Figure 1.

Removal of spatial cues reveals a potential for oscillatory behavior in several polarity systems.

(Ai) The C. elegans anchor cell (AC) invades through the underlying basement membrane to initiate uterine–vulval attachment (pictures courtesy of Judith Kimble, University of Wisconsin-Madison, and [17]). The anchor cell polarizes towards the spatial cue, netrin, which is released by the ventral nerve cord. (Aii) In animals without netrin, the anchor cell netrin receptors cluster at a random location, disperse, and then repolarize at a different site. The graph represents the concentration of netrin receptor (UNC-40/DCC) at the blue and red sites in the picture [1]. (Bi) D. discoideum cells migrate up the cAMP gradient released by other cells as they aggregate (pictures courtesy of M.J. Grimson and R.L. Blanton, Texas Tech University, and [18]). (Bii) In uniform cAMP, the cells polarize transiently, then depolarize and repolarize in a random direction.
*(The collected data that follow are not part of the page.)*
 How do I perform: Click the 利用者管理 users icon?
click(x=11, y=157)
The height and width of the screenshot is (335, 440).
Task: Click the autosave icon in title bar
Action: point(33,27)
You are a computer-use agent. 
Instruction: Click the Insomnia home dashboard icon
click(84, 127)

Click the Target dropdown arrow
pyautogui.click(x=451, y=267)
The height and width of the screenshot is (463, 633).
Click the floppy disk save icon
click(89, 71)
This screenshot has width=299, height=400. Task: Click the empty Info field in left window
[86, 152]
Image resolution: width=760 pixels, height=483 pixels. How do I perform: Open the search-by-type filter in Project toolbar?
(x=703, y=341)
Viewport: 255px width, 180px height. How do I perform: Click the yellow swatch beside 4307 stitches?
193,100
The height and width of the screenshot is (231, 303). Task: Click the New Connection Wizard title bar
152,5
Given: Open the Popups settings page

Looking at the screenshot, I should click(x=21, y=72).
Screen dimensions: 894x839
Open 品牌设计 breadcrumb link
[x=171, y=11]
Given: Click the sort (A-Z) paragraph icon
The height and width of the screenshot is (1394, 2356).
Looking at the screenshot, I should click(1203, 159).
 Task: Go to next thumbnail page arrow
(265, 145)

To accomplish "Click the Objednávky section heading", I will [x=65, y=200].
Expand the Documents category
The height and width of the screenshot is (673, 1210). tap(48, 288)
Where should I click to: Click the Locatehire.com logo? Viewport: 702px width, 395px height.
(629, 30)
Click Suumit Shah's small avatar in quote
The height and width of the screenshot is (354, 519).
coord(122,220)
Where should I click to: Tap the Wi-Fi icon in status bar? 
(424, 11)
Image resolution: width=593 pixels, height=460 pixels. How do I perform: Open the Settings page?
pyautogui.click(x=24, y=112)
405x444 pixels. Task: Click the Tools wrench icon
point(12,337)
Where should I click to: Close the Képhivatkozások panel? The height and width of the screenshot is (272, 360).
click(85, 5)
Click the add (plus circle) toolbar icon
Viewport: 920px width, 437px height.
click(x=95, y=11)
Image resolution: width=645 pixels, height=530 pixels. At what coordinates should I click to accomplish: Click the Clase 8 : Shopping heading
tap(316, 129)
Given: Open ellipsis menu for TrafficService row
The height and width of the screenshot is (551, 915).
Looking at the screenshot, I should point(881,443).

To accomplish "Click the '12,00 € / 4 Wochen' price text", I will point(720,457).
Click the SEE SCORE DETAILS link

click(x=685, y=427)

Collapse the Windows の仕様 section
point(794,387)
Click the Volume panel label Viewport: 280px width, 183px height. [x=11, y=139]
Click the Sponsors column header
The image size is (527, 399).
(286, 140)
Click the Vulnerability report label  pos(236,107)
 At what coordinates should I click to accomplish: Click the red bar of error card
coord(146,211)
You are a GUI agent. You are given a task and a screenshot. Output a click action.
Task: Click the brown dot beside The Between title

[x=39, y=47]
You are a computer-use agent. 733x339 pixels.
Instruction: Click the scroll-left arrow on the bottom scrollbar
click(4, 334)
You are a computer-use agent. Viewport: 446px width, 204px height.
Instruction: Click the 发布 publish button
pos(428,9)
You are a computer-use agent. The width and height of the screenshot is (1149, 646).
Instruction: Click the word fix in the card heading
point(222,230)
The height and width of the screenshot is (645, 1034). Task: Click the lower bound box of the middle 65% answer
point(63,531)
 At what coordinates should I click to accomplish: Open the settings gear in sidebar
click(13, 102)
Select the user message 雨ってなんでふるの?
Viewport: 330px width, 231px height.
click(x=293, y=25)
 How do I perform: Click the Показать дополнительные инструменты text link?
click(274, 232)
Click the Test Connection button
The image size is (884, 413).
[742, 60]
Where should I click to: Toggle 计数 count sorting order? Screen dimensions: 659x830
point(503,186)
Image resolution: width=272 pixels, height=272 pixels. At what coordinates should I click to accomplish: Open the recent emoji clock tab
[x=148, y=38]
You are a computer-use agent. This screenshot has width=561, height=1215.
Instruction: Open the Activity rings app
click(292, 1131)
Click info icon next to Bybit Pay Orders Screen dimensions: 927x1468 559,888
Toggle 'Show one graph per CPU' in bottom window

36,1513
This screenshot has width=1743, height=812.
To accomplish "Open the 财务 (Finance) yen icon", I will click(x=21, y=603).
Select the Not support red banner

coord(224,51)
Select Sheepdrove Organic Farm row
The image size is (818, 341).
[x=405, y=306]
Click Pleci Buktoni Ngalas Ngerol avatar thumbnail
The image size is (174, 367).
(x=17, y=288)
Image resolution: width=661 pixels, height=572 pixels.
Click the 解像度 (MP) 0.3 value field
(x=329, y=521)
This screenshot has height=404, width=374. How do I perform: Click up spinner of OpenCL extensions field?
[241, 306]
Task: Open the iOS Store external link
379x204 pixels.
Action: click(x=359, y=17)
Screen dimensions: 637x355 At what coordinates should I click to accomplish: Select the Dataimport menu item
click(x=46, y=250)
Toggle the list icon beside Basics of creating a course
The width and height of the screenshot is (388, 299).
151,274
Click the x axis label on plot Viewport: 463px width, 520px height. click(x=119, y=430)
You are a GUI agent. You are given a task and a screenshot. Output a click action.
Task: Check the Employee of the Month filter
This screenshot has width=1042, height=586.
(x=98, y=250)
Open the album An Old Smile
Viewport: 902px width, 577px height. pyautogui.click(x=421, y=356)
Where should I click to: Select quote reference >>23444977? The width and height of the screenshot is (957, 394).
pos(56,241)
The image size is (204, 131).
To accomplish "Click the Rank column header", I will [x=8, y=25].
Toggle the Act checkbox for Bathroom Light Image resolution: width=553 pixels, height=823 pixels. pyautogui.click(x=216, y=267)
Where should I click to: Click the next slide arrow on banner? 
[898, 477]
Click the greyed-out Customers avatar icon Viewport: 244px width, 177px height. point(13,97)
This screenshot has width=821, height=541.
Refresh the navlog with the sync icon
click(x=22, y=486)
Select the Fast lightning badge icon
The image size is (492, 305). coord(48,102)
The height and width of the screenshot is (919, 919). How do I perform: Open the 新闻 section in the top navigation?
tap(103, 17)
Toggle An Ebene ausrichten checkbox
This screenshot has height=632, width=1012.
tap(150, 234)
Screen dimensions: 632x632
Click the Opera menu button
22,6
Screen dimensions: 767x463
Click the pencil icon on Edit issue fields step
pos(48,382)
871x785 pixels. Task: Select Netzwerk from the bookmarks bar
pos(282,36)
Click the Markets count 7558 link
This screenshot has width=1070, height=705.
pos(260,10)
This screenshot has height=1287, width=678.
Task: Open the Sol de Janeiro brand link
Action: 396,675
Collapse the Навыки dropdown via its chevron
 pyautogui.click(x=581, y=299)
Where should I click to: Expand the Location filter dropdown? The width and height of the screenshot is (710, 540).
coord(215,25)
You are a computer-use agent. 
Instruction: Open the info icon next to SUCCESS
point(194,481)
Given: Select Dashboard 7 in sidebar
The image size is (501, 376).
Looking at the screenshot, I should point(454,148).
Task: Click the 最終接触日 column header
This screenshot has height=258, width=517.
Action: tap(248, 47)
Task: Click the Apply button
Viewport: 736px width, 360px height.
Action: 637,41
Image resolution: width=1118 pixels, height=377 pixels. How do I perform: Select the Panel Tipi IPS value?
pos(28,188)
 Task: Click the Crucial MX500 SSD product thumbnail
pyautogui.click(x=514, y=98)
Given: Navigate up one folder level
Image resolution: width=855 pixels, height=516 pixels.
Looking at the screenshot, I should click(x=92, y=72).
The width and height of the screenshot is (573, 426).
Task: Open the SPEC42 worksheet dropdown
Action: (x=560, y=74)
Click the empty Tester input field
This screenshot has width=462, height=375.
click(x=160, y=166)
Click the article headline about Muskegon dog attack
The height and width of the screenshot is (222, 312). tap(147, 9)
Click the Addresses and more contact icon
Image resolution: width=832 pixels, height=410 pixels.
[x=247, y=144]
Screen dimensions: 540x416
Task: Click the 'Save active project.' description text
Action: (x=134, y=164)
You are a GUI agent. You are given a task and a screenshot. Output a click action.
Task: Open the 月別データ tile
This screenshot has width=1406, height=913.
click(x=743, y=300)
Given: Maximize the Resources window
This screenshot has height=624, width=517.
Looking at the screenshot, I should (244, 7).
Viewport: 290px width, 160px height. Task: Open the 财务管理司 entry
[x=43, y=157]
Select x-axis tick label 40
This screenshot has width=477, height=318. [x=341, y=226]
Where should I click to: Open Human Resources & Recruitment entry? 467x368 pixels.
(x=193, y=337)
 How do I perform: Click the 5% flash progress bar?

The graph represents the local concentration of the polarity regulator Ras-GTP [7]. Note the faster time scale of clustering and disassembly. (Ci) S. cerevisiae cells polarize towards an internal spatial cue at the bud scar. (Cii) In mutants lacking the spatial cue, cells cluster Cdc42 at a random location in an oscillatory manner. The graph represents the local concentration of Cdc42-GTP in the cluster [8].